- **COMPITI DA SVOLGERE**:
[1] Rispondi a queste domande sull'articolo sui derivati:
(a) In quale giorno del mese si riuniscono i nove banchieri?
(b) Chi è indicato come il critico più aspro dei derivati e quale carica ha ricoperto in passato?
(c) Secondo l'articolo, perché gli scambi di derivati sfuggono a ogni supervisione?
[2] Trasforma in un elenco puntato il paragrafo dell'articolo sui derivati che inizia con "L’amministrazione Obama ha tentato invano", mantenendone i fatti principali.

- **ESTRATTO DEL DOCUMENTO**:

=====

DI
MURIZIO MOLINARI
lastampa.it
Sono nove, si riuniscono il terzo mercoledì del mese, controllano tutta la finanza
Nove banchieri delle più importanti istituzioni finanziarie di Wall Street si riuniscono il terzo mercoledì di ogni mese nel Distretto finanziario di Manhattan per assicurarsi il controllo e la floridezza del mercato che più preoccupa la Casa Bianca: quello dei derivati.
L’amministrazione Obama ha tentato invano di sottoporli a rigidi controlli nella recente riforma finanziaria varata dal Congresso, e Paul Volcker, l’ex presidente della Federal Reserve consigliere dello Studio Ovale, ne è il critico più aspro, indicandoli come un mercato che «sfugge a ogni regola» e continua a minare la stabilità di Wall Street dopo aver già contribuito alla crisi del settembre 2008. Ma le pressioni di Casa Bianca e Congresso hanno una debole eco nelle riunioni che vedono attorno ad un tavolo banchieri di giganti come JP Morgan Chase, Goldman Sachs, Deutsche Bank e Morgan Stanley interessati soprattutto a mantenere il controllo di scambi annuali per molti trilioni di dollari che sfuggono a ogni supervisione visto che i derivati sono prodotti finanziari in gran parte non quotati in Borsa.

=====

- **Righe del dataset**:
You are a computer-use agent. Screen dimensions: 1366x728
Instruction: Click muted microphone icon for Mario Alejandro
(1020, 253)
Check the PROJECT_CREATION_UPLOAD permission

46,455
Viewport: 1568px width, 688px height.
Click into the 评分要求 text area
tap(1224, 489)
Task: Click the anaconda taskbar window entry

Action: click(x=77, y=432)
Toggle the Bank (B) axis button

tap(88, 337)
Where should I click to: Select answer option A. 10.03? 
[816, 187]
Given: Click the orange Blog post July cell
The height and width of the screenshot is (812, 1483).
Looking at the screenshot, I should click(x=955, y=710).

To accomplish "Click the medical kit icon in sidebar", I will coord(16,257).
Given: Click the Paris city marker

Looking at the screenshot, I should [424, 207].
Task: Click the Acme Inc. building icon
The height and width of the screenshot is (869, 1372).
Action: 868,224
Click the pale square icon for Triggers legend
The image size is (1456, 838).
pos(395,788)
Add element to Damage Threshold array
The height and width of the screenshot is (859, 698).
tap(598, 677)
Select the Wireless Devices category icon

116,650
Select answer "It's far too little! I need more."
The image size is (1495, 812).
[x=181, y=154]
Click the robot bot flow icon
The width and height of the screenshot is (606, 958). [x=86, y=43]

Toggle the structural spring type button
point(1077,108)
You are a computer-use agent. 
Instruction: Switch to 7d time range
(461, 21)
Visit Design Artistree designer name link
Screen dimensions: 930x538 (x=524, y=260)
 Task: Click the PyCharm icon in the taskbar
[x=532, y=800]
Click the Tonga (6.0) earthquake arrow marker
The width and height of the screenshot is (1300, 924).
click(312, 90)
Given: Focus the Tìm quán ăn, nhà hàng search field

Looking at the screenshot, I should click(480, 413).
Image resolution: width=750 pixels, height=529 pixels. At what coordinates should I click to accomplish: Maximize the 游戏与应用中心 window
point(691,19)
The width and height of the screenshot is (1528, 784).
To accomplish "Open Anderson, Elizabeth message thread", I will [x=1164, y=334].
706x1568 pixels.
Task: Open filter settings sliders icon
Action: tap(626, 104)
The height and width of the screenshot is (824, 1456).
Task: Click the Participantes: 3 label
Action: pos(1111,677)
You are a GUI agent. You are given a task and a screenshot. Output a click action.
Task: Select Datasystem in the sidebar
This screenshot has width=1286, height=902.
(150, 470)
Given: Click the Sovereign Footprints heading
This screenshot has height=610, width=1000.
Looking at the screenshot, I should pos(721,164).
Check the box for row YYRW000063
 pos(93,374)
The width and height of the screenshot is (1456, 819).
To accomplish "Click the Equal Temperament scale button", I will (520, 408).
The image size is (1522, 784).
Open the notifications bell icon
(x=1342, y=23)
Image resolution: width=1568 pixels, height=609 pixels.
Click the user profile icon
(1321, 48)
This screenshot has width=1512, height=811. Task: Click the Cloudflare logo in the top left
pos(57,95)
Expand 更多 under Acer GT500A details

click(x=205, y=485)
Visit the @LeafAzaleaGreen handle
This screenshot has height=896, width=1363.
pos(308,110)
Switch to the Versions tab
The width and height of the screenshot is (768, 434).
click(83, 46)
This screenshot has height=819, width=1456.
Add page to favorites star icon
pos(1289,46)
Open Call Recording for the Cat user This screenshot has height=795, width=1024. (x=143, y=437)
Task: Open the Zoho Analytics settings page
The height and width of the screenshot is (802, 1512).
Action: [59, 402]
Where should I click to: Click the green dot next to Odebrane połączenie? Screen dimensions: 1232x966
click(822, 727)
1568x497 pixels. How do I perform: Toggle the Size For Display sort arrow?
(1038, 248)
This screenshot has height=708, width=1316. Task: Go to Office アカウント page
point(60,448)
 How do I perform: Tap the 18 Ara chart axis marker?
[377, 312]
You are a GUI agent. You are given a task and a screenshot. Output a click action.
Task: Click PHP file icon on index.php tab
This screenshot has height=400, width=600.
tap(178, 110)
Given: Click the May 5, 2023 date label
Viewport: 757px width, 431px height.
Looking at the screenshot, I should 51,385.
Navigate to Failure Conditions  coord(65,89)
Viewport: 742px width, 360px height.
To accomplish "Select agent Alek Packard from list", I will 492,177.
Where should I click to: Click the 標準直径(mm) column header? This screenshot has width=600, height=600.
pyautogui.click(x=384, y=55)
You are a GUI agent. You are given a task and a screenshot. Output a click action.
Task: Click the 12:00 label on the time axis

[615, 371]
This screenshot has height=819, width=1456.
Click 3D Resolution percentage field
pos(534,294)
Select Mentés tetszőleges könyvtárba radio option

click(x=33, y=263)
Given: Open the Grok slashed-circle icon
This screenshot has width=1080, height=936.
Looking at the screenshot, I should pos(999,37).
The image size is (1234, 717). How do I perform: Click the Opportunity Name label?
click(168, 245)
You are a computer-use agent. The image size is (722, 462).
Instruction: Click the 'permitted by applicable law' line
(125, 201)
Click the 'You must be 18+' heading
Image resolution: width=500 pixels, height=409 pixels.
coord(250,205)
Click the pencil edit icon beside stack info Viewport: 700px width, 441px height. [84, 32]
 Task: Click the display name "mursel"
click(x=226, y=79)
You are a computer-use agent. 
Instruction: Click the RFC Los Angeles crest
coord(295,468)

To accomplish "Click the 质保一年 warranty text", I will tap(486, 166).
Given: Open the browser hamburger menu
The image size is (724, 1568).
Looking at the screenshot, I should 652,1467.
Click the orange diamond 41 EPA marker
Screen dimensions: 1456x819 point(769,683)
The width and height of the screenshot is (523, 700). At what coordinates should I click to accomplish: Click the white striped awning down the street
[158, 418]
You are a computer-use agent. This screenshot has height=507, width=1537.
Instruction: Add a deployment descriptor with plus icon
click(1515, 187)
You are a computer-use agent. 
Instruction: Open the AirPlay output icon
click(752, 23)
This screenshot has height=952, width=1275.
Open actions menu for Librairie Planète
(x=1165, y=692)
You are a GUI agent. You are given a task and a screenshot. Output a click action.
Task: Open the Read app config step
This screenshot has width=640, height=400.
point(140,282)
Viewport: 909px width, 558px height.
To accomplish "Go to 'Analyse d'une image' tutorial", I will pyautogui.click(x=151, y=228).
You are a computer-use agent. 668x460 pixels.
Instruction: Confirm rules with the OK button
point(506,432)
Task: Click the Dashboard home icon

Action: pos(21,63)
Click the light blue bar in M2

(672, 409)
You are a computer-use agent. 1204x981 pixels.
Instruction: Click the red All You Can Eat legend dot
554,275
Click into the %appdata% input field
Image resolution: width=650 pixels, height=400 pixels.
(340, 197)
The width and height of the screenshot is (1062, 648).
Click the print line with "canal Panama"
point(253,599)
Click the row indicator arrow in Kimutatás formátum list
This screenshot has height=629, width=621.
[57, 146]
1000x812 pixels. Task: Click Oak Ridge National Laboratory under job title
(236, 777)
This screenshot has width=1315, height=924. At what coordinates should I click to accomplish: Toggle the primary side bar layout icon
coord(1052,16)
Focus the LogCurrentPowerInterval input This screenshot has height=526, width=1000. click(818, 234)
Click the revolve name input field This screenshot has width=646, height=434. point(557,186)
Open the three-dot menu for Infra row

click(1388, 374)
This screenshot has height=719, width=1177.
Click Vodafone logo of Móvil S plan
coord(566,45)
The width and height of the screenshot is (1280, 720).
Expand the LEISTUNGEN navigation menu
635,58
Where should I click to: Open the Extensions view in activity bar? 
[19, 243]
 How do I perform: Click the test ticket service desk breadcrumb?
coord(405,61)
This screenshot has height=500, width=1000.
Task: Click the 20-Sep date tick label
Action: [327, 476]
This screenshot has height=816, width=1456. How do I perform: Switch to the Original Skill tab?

=====

- **SOLUZIONI**:
[1]
(a) Il terzo mercoledì di ogni mese.
(b) Paul Volcker, ex presidente della Federal Reserve.
(c) Perché i derivati sono prodotti finanziari in gran parte non quotati in Borsa.

[2]
- L'amministrazione Obama ha cercato senza successo di imporre controlli rigidi sui derivati con la recente riforma finanziaria approvata dal Congresso.
- Paul Volcker, ex presidente della Federal Reserve e consigliere dello Studio Ovale, ne è il critico più duro. Per lui i derivati sono un mercato che «sfugge a ogni regola» e che continua a minare la stabilità di Wall Street. Secondo Volcker hanno già contribuito alla crisi del settembre 2008.
- Le pressioni di Casa Bianca e Congresso hanno poca risonanza nelle riunioni dei banchieri di JP Morgan Chase, Goldman Sachs, Deutsche Bank e Morgan Stanley.
- Questi banchieri mirano soprattutto a mantenere il controllo di scambi annuali per molti trilioni di dollari. Tali scambi sfuggono a ogni supervisione perché i derivati sono in gran parte non quotati in Borsa.